Hometown: Boston, USA

Due to where I am in the world and at the suggestion of a friend, I wanted to express my thoughts on Beyonce's visual album "Lemonade," and the poignant references to Yoruba religion and philosophy encoded within it. This perspective is my own and I do not claim to be an expert or intend to dismiss or to devalue other perspectives. I am simply drawn to comment due to the nature of my work, and the fact that I have been living in Nigeria (Yorubaland to be more specific) for the last seven months.

I want to start off by saying that Beyonce is not the first artist to incorporate these (Yoruba) themes sonically and visually into their work. Angelique Kidjo, Ibeyi, Oshun NYC,  Azaelia Banks, and others have also delved into this realm. Beyonce is simply the latest and arguably the most well-known (within the realm of pop music) to do so.

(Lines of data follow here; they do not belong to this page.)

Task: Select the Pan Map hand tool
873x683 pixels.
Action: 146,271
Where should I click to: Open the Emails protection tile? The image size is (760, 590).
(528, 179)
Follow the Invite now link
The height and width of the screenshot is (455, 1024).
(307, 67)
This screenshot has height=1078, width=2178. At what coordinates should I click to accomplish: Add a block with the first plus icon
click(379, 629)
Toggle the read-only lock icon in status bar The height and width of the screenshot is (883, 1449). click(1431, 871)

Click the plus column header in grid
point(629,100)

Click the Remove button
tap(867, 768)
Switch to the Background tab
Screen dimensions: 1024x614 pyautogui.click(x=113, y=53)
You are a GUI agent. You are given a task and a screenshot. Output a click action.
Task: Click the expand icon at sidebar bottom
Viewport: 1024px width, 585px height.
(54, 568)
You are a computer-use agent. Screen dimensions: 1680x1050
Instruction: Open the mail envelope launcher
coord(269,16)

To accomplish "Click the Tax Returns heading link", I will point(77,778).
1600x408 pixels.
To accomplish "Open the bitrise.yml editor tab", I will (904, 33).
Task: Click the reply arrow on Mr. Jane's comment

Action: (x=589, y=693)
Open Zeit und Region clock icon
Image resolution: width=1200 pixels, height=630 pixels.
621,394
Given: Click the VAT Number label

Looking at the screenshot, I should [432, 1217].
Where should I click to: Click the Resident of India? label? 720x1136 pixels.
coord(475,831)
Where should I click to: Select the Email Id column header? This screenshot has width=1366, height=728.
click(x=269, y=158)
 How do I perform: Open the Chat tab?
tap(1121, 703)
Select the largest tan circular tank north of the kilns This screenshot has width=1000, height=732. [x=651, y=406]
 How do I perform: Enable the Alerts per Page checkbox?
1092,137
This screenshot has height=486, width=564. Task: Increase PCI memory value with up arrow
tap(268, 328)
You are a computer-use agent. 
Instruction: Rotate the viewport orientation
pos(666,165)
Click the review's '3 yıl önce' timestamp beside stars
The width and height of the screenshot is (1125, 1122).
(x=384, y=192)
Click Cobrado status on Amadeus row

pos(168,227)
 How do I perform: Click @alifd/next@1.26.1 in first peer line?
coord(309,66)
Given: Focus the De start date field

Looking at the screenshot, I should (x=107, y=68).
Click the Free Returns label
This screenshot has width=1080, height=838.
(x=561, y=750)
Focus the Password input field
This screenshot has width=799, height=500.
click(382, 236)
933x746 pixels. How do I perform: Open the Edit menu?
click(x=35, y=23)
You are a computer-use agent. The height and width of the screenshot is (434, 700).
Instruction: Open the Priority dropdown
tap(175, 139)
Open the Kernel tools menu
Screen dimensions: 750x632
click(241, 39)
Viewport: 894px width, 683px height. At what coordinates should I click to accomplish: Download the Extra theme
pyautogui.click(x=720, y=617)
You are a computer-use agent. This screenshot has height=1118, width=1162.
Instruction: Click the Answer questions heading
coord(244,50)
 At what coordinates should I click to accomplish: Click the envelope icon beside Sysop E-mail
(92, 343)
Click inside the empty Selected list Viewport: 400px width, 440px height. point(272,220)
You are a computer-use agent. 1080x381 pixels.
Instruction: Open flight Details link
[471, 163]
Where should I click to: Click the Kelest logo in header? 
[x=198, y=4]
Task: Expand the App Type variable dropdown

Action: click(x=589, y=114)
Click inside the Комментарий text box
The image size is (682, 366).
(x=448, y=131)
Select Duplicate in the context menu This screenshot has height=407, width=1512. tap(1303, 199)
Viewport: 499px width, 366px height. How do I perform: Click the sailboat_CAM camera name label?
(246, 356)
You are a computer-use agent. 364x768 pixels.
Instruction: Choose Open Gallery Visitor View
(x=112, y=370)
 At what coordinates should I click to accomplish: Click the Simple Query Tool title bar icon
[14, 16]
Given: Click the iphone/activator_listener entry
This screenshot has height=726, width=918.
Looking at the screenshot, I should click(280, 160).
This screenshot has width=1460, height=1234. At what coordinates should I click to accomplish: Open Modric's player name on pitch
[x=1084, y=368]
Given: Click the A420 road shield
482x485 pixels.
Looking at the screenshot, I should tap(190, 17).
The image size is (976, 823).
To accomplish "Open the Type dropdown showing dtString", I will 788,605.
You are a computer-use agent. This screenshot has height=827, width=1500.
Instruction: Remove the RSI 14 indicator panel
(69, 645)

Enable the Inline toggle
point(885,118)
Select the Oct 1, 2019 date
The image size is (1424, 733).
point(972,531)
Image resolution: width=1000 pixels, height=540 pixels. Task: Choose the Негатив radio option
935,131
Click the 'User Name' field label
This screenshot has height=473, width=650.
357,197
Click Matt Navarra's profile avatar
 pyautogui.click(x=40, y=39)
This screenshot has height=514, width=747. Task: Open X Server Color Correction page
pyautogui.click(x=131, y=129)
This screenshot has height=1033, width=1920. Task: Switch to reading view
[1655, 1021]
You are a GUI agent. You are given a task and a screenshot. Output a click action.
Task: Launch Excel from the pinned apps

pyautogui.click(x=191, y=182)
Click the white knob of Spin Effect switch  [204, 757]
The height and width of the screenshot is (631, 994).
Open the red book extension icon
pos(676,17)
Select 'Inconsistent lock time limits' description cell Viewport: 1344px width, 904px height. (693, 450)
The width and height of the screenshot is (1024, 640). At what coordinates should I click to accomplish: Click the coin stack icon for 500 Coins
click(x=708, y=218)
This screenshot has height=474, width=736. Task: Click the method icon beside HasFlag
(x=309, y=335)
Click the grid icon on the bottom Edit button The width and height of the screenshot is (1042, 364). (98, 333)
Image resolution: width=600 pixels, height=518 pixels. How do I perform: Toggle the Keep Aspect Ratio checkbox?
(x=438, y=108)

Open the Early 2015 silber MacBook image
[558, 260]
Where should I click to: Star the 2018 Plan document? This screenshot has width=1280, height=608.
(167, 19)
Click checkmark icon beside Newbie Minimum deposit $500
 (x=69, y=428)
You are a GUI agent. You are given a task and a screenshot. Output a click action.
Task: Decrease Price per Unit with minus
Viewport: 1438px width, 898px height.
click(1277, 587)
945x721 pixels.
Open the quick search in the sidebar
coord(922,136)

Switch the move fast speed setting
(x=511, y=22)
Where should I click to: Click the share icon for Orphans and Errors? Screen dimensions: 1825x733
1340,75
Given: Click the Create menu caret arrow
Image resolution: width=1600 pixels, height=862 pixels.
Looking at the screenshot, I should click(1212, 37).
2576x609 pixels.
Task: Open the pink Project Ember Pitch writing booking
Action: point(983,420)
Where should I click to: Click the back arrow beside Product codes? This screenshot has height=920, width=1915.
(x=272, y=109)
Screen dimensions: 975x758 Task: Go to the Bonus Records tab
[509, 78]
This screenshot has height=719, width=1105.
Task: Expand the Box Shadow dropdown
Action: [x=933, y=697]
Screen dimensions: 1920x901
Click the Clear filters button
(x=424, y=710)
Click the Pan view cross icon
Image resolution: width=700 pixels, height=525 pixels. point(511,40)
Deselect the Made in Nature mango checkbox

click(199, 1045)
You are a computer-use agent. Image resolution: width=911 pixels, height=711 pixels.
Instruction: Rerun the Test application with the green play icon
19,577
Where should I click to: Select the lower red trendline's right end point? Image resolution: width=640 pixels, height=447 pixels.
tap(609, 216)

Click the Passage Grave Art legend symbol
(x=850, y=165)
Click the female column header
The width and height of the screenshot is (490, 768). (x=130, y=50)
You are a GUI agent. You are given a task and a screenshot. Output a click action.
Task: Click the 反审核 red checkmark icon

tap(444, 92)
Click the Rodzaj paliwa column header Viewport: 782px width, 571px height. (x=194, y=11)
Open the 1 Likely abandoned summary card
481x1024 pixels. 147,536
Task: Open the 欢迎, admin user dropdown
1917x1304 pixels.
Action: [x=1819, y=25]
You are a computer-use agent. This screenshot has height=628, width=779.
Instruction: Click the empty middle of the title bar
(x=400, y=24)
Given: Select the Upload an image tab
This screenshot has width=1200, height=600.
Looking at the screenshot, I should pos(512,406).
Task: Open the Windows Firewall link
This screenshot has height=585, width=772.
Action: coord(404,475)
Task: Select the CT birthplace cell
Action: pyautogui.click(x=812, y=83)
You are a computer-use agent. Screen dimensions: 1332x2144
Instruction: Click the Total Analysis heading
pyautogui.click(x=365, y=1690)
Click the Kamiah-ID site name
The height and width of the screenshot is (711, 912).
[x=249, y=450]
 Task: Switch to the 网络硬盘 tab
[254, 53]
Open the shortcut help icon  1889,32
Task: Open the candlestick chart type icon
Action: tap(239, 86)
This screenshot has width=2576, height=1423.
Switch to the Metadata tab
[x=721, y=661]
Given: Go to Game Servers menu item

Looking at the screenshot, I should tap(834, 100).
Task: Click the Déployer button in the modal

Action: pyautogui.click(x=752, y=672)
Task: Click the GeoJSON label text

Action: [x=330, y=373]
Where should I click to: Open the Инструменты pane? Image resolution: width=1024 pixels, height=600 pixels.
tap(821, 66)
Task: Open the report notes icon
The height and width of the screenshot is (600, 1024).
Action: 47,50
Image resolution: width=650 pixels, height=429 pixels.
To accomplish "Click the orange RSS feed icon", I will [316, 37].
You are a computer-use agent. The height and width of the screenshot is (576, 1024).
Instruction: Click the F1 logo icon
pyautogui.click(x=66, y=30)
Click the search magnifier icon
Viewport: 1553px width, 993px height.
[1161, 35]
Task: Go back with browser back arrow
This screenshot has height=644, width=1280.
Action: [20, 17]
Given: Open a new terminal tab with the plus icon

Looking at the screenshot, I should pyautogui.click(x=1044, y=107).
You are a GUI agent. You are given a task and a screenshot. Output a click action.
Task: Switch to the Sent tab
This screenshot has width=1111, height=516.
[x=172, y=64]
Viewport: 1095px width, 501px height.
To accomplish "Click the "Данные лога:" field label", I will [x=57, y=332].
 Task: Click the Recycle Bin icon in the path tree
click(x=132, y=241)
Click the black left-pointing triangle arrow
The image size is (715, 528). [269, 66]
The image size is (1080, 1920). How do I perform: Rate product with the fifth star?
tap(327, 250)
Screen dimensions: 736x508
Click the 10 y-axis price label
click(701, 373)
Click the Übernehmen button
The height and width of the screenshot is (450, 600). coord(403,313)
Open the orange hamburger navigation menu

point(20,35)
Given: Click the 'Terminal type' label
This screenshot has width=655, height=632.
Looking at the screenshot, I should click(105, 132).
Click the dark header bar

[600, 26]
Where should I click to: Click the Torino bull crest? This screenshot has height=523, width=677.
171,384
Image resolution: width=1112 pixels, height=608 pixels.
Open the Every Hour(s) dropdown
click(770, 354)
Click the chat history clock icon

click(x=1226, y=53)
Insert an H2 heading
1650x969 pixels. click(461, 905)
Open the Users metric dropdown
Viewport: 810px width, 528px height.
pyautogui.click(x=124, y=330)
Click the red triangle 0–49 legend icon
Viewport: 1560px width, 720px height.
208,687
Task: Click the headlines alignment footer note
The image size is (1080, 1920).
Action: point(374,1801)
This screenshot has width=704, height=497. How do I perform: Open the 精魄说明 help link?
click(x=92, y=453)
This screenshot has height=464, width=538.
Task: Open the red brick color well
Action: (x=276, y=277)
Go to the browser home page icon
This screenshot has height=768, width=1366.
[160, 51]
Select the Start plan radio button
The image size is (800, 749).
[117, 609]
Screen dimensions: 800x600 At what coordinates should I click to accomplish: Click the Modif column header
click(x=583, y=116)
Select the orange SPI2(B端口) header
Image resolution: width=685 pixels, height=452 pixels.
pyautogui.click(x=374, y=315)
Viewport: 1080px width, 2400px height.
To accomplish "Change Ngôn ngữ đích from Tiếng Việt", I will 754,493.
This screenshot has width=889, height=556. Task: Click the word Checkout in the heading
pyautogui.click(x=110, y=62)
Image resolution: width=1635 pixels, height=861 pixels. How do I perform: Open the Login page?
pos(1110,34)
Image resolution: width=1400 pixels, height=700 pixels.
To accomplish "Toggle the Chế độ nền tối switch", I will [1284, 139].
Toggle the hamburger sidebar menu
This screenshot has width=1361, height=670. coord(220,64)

Throughout “Lemonade,”  there are numerous references to the many facets of Oshun, one of the most prominent Orishas in the Yoruba Pantheon. Like the other female Orishas, Oshun is representative of Yoruba concepts of womanhood and the feminine powers of the universe. She is the embodiment of fertility, love, coolness, patience and wealth.

She is the spirit of the Oshun river and the sacred mother of Osogbo, a town built along its banks. As recorded in Oshetura, one of the sacred corpus of Yoruba poetry, she was  among the first Orisha (Irunmole) to descend from Orun (Sky, Heaven, abode of Olorun  the creator and sustainer of all things) into the universe to create the physical realm. She is the only female among them. It is in this Ese (poem within the Odu) that both the  creative and destructive powers of Oshun are demonstrated. When the Orisha attempted  to form the world they excluded her, devaluing the awesome and essential power that she  contained. Their heads fell into chaos, and life on earth failed to prosper. When they  returned to Olorun they asked why they had failed. Olorun (who is far beyond gender)  responded by asking "What of Oshun? What of the woman that I sent with you?” They  responded by saying that she was but a woman. Then, Olorun told them that they are  knowing what that did not know before. The other Orishas returned to her and begged her  forgiveness. Only then could creation resume unabated and the male and female forces  could be in equilibrium. It is said by some Babalawo/Iyanifa (Ifa priests and priestesses)  that failure of the first attempt at creation was due to Oshun forming the Iyami (the  witches or more accurately our powerful mothers). The Iyami are the powerful unseen  feminine forces that can work both for and against mankind. They demand recognition,  inclusion, and respect. They wreak havoc on societies, on families, and on individuals that  ignore their relevance, their importance, and their essential function of balancing creation.  The Iyami are addressed and respected each time a babalawo/Iyanifa casts the divination  chain and in the numerous prayers and blessings associated with Ifa. The Orisha all  possess contradictory aspects to their nature. Oshun is love, beauty, fertility, coolness and  abundance, but when pushed to extremes, ignored, or disrespected, she can be wrathful.  Her anger and her sadness can bringchaos and destruction. In Yoruba lore, the Orisha  are the manifestation of nature, art, and creative and destructive forces as well as the  deified ancestors who came to embody these forces on earth. They are the manifestation  of the Yoruba perception of the visible and unseenforces personified in human forms— in  Black forms.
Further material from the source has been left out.